* [Activity] Set down word for word the lines that begin the entries and run through the line containing "Screen dimensions: 692x700". Give nothing further.

* [Extracted material]
★ ★ ★

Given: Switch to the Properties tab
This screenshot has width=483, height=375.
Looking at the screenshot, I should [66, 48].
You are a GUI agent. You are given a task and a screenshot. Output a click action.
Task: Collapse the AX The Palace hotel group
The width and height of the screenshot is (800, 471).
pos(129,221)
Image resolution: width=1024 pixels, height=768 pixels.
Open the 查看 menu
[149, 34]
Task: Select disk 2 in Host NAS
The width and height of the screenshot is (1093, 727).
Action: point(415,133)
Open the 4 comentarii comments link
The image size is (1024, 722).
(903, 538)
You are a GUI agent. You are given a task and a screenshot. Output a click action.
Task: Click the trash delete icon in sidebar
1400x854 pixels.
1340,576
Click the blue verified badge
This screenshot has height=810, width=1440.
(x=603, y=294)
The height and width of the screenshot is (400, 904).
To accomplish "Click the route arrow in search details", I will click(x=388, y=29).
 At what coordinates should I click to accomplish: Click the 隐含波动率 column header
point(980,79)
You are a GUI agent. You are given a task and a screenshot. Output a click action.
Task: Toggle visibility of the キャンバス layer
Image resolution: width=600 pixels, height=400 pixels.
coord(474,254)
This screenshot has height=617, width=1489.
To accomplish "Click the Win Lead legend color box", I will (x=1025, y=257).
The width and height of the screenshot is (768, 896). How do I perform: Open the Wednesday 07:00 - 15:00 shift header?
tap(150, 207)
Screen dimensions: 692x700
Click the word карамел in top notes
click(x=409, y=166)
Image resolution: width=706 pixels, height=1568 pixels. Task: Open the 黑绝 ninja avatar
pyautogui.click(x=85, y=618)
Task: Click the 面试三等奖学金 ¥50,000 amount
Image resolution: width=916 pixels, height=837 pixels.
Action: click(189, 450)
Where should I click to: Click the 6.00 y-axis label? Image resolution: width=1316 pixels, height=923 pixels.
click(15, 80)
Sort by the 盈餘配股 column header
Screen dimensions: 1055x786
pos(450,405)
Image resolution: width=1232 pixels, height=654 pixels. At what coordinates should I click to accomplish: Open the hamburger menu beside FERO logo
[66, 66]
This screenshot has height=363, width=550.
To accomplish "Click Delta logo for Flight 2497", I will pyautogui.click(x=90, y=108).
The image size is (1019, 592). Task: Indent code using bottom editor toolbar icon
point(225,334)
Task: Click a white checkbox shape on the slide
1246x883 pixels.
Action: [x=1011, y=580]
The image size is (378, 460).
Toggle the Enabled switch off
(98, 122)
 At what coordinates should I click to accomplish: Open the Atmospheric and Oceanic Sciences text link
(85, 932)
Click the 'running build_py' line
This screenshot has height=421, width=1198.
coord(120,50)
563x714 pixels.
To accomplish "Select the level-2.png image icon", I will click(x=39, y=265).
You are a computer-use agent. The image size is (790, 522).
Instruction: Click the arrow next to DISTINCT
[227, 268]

★ ★ ★

* [Task answer]
Given: Switch to the Properties tab
This screenshot has width=483, height=375.
Looking at the screenshot, I should [66, 48].
You are a GUI agent. You are given a task and a screenshot. Output a click action.
Task: Collapse the AX The Palace hotel group
The width and height of the screenshot is (800, 471).
pos(129,221)
Image resolution: width=1024 pixels, height=768 pixels.
Open the 查看 menu
[149, 34]
Task: Select disk 2 in Host NAS
The width and height of the screenshot is (1093, 727).
Action: point(415,133)
Open the 4 comentarii comments link
The image size is (1024, 722).
(903, 538)
You are a GUI agent. You are given a task and a screenshot. Output a click action.
Task: Click the trash delete icon in sidebar
1400x854 pixels.
1340,576
Click the blue verified badge
This screenshot has height=810, width=1440.
(x=603, y=294)
The height and width of the screenshot is (400, 904).
To accomplish "Click the route arrow in search details", I will click(x=388, y=29).
 At what coordinates should I click to accomplish: Click the 隐含波动率 column header
point(980,79)
You are a GUI agent. You are given a task and a screenshot. Output a click action.
Task: Toggle visibility of the キャンバス layer
Image resolution: width=600 pixels, height=400 pixels.
coord(474,254)
This screenshot has height=617, width=1489.
To accomplish "Click the Win Lead legend color box", I will (x=1025, y=257).
The width and height of the screenshot is (768, 896). How do I perform: Open the Wednesday 07:00 - 15:00 shift header?
tap(150, 207)
Screen dimensions: 692x700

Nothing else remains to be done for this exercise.